**PAGE:**

▶

As a character and competitor, for more than a decade, James has been solid gold.

Miller-Uibo took world silver in Doha three years ago in what was then a Caribbean record of 48.37 behind the 48.14 run by Salwa Eid Naser of Bahrain, who is currently serving a two-year ban for whereabouts failures in the lead-up to those World Championships.

Now Miller-Uibo has a gold medal after successfully seeing through the same tactics as adopted by James, leading from the off.

The 28-year-old was never headed before coming through the line a clear winner, with Paulino taking second position in the closing stages as Sada Williams of Barbados earned bronze in a national record of 49.75.

Barber, 30, who won bronze at last year's Olympics, returned to the top of a global podium thanks to her third-round effort, with home thrower Kara Winger taking silver on 64.05 metres and bronze going to Japan's Haruka Kitaguchi with 63.27m.

Home athletes are now one race away from completing domination in the men’s sprints by following the 100 and 200 metres clean sweeps with victory in tomorrow’s 4x100m final after topping qualifying in 37.87sec, the fastest time run this year.

France were second-fastest in 38.00 and Canada clocked 38.10.

Britain, defending champions in this event and silver medallists behind Italy at last year’s Olympics until a positive test for team member CJ Ujah meant the medal was lost, were seventh-fastest qualifiers in 38.49 ahead of Ghana on 38.58.    

Britain’s women, minus 200m bronze medallist Dina Asher-Smith, topped qualifying in their 4x100m heats in 41.99 from a Jamaican quartet that did not feature any of the individual 100m medallists, clocking 42.37.

Home athlete Athing Mu, the Olympic women’s 800m champion, topped qualifying for Sunday’s final in 1min 58.12sec, with Diribe Welteji of Ethiopia going through in a personal best of 1:58.16 and Mu’s fellow 20-year-old Keely Hodgkinson of Britain, the Olympic silver medallist, clocking 1:58.51.

Sweden’s world record holder Mondo Duplantis and home athlete Chris Nilsen, respective Tokyo 2020 gold and silver medallists, reached Sunday’s men’s pole vault final with routine clearances of 5.75 metres.

◀

**DATASET EXTRACT:**

▶

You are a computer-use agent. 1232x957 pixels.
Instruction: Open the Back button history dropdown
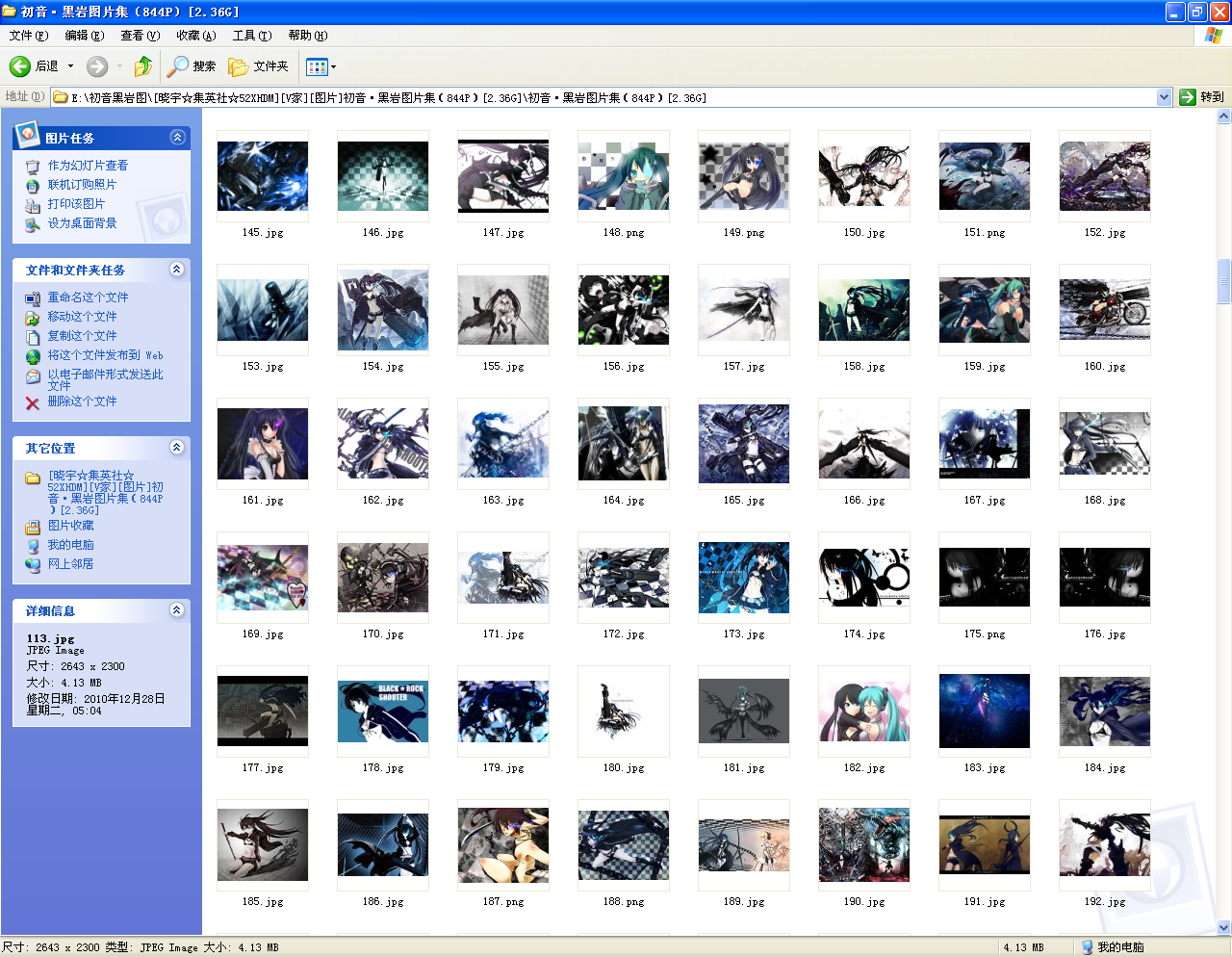(x=70, y=66)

◀

**WHAT THIS EXERCISE ASKS:**
A - In the athletics report, what time did Britain's women post to top qualifying in their 4x100m heats?
B - Return the passage of the athletics report between "Barber, 30, who" and "run this year.", inclusive.

**FULL ANSWERS:**
A - 41.99

B -
Barber, 30, who won bronze at last year's Olympics, returned to the top of a global podium thanks to her third-round effort, with home thrower Kara Winger taking silver on 64.05 metres and bronze going to Japan's Haruka Kitaguchi with 63.27m.

Home athletes are now one race away from completing domination in the men’s sprints by following the 100 and 200 metres clean sweeps with victory in tomorrow’s 4x100m final after topping qualifying in 37.87sec, the fastest time run this year.